#### EXERCISE:
Repeat only the lines below from the one containing "Viewport: 793px width, 520px height." through the one containing "You are a computer-use", inclusive, exactly as written.

######

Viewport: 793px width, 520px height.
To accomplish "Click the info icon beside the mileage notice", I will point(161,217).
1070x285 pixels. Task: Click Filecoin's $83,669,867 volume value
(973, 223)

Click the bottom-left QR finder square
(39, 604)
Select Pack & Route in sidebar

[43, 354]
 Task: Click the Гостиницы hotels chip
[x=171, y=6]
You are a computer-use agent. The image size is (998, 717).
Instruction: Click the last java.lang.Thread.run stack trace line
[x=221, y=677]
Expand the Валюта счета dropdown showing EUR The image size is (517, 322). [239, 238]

######

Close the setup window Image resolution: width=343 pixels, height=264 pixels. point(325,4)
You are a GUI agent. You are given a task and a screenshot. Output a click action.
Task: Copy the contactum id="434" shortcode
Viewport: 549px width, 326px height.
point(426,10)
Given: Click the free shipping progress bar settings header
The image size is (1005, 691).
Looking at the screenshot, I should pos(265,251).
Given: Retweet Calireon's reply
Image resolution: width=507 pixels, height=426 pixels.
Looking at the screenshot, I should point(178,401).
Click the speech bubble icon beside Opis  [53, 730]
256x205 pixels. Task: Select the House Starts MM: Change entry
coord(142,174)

######

#### SOLUTION BELOW:
Viewport: 793px width, 520px height.
To accomplish "Click the info icon beside the mileage notice", I will point(161,217).
1070x285 pixels. Task: Click Filecoin's $83,669,867 volume value
(973, 223)

Click the bottom-left QR finder square
(39, 604)
Select Pack & Route in sidebar

[43, 354]
 Task: Click the Гостиницы hotels chip
[x=171, y=6]
You are a computer-use agent. The image size is (998, 717).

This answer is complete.